TO DO:
After finding the line that contains "Instruction: Click the", give again that line and each one following it, exactly, until the records end.

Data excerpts
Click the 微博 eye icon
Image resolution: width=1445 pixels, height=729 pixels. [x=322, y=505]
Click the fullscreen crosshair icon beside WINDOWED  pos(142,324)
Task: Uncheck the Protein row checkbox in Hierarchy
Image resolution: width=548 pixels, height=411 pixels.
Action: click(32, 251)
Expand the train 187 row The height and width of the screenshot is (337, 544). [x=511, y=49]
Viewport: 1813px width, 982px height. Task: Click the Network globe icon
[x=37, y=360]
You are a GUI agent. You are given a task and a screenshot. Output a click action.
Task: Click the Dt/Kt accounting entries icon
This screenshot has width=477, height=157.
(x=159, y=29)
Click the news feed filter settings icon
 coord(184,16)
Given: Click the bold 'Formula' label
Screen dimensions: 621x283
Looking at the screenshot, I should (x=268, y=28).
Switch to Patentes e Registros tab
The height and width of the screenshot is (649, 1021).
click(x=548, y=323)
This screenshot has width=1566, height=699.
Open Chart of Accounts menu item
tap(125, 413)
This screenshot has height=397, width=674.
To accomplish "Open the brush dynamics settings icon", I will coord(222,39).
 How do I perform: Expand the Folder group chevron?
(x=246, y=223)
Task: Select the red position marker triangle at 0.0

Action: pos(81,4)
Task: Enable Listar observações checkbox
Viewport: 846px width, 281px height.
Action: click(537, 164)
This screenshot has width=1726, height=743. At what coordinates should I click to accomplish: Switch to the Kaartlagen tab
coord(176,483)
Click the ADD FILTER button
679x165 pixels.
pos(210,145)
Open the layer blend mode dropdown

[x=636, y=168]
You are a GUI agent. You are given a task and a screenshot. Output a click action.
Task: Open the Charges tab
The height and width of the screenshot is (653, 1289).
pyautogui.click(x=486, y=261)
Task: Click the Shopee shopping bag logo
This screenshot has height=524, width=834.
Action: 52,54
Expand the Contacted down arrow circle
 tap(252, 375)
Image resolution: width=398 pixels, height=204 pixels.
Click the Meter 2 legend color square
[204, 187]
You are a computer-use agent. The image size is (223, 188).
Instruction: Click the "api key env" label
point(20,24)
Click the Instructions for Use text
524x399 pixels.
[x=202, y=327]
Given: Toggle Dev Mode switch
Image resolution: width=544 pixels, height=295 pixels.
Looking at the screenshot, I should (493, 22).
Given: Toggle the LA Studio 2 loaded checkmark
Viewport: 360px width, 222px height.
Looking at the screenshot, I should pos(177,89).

ANSWER SPACE:
Instruction: Click the "api key env" label
point(20,24)
Click the Instructions for Use text
524x399 pixels.
[x=202, y=327]
Given: Toggle Dev Mode switch
Image resolution: width=544 pixels, height=295 pixels.
Looking at the screenshot, I should (493, 22).
Given: Toggle the LA Studio 2 loaded checkmark
Viewport: 360px width, 222px height.
Looking at the screenshot, I should pos(177,89).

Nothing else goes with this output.